== TEXTAUSZUG ==

===

Das LG wies die Klage ab. Auf die Berufung der klagenden Behörde hob das KG nun das erstinstanzliche Urteil auf und gab der Klage statt. Die Revision wurde nicht zugelassen. Das Urteil ist noch nicht rechtskräftig.

Gründe:
Der Klägerin steht gegen den Beklagten ein Anspruch auf Wertersatz der übergebenen 49.350 € aus § 817 S. 1 i.V.m. § 818 Abs. 2 BGB zu.

Das "Vertrauen" des Beklagten, dass sein Käufer kein Scheinkäufer, sondern Rauschgifthändler sei, konnte nicht als schutzwürdig angesehen werden. Der Beklagte konnte auch nicht geltend machen, er habe lediglich als Bote für die Hintermänner gehandelt. Dies gilt selbst dann, wenn er das Geld nur für kurze Zeit in seinem Besitz gehabt hatte.

===

== AUFGABE 1 ==
Gib einen Teil der Datensätze unverändert wieder. Beginne bei der Zeile mit „Image resolution: width=1218“ und höre nach dem letzten Datensatz auf.

===

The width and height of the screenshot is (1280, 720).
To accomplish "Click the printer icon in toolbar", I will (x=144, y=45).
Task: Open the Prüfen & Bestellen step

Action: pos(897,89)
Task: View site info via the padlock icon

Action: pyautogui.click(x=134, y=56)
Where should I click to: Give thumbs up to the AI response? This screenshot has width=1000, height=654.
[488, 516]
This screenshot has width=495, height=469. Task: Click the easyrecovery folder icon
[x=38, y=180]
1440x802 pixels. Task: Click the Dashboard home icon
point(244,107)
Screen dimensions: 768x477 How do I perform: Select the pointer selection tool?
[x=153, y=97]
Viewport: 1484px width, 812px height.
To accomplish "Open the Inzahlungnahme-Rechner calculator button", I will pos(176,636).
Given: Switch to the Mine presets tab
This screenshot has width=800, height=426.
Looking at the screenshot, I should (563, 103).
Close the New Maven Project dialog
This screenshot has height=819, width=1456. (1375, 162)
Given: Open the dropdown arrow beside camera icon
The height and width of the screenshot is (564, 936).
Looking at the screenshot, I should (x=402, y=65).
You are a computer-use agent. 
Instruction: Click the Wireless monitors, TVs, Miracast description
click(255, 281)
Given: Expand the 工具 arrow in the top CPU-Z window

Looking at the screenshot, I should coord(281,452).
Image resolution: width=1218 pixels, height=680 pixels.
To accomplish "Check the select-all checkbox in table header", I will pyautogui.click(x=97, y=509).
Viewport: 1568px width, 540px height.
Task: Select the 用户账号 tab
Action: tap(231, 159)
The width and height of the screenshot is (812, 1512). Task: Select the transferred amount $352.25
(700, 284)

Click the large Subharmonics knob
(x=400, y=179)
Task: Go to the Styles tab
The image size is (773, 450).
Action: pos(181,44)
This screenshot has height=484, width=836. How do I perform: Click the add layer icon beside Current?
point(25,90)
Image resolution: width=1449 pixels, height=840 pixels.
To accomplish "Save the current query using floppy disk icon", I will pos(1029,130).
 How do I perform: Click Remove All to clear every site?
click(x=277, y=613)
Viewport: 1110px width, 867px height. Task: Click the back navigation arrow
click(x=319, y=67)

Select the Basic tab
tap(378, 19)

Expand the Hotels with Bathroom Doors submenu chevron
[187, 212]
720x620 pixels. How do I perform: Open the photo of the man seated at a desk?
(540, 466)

===

== AUFGABE 2 ==
Führe den Textauszug zum Urteil über den Wertersatzanspruch der klagenden Behörde im Anschluss an seinen letzten Satz weiter.

== LÖSUNG 1 ==
Image resolution: width=1218 pixels, height=680 pixels.
To accomplish "Check the select-all checkbox in table header", I will pyautogui.click(x=97, y=509).
Viewport: 1568px width, 540px height.
Task: Select the 用户账号 tab
Action: tap(231, 159)
The width and height of the screenshot is (812, 1512). Task: Select the transferred amount $352.25
(700, 284)

Click the large Subharmonics knob
(x=400, y=179)
Task: Go to the Styles tab
The image size is (773, 450).
Action: pos(181,44)
This screenshot has height=484, width=836. How do I perform: Click the add layer icon beside Current?
point(25,90)
Image resolution: width=1449 pixels, height=840 pixels.
To accomplish "Save the current query using floppy disk icon", I will pos(1029,130).
 How do I perform: Click Remove All to clear every site?
click(x=277, y=613)
Viewport: 1110px width, 867px height. Task: Click the back navigation arrow
click(x=319, y=67)

Select the Basic tab
tap(378, 19)

Expand the Hotels with Bathroom Doors submenu chevron
[187, 212]
720x620 pixels. How do I perform: Open the photo of the man seated at a desk?
(540, 466)

== LÖSUNG 2 ==
Der Rückzahlung stand auch nicht der § 817 S. 2 BGB entgegen. Danach ist zwar ein Rückforderungsanspruch ausgeschlossen, wenn beiden Seiten ein Verstoß gegen gesetzliche Vorschriften oder gegen die guten Sitten vorgeworfen werden kann. Der Scheinkäufer hatte sich aber nicht nach den Vorschriften des Gesetzes über den Verkehr mit Betäubungsmitteln strafbar gemacht, da er keinen Handel mit Rauschgift gewollt hatte. Vielmehr diente der Scheinkauf dem Zweck, das Cannabis aus dem Verkehr zu ziehen wie nachfolgend geschehen.

Ebenso wenig hatte er den Beklagten zum Scheinkauf angestiftet. Vielmehr hatte dieser sich aus eigenem Entschluss nach einem Abnehmer des Rauschgifts umgehört. Letztlich war das Handeln des Kriminalamtes durch den beauftragten Scheinkäufer in sittlicher Hinsicht nicht zu beanstanden. Denn Scheinkäufe sind ein legitimes Mittel der Prävention und Strafverfolgung.